In the material below, the lines from the one containing "Sports (279, 383)" through the one containing "[Advertisement] (640, 140)" are to be given again exactly, ends included, and no others.

▼

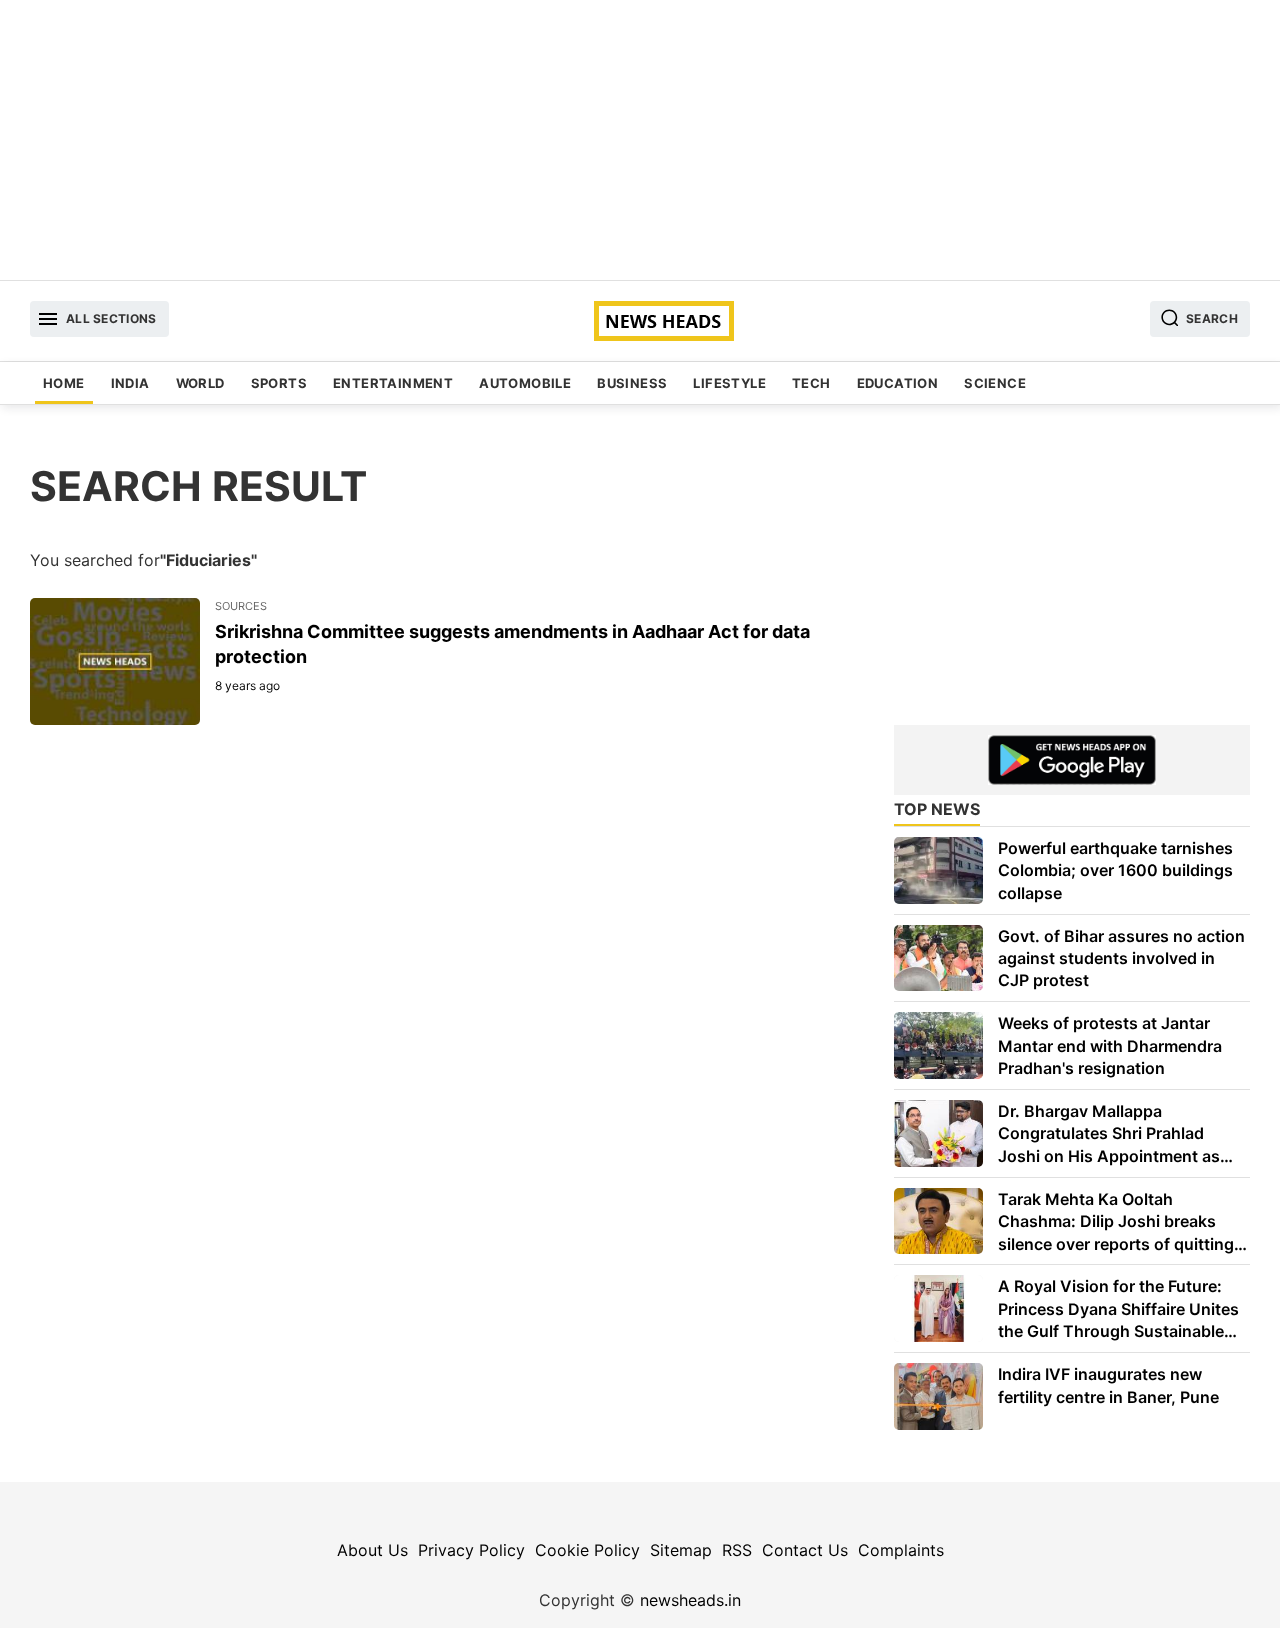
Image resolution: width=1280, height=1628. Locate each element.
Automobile (525, 383)
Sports (279, 383)
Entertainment (393, 383)
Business (632, 383)
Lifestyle (729, 383)
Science (995, 383)
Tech (811, 383)
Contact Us (805, 1550)
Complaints (901, 1550)
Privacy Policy (471, 1550)
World (200, 383)
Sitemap (681, 1550)
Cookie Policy (587, 1550)
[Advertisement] (640, 140)
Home (64, 383)
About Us (372, 1550)
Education (898, 383)
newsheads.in (690, 1600)
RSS (737, 1550)
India (130, 383)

▲

SOLUTION FOR THIS PROBLEM:
Sports (279, 383)
Entertainment (393, 383)
Business (632, 383)
Lifestyle (729, 383)
Science (995, 383)
Tech (811, 383)
Contact Us (805, 1550)
Complaints (901, 1550)
Privacy Policy (471, 1550)
World (200, 383)
Sitemap (681, 1550)
Cookie Policy (587, 1550)
[Advertisement] (640, 140)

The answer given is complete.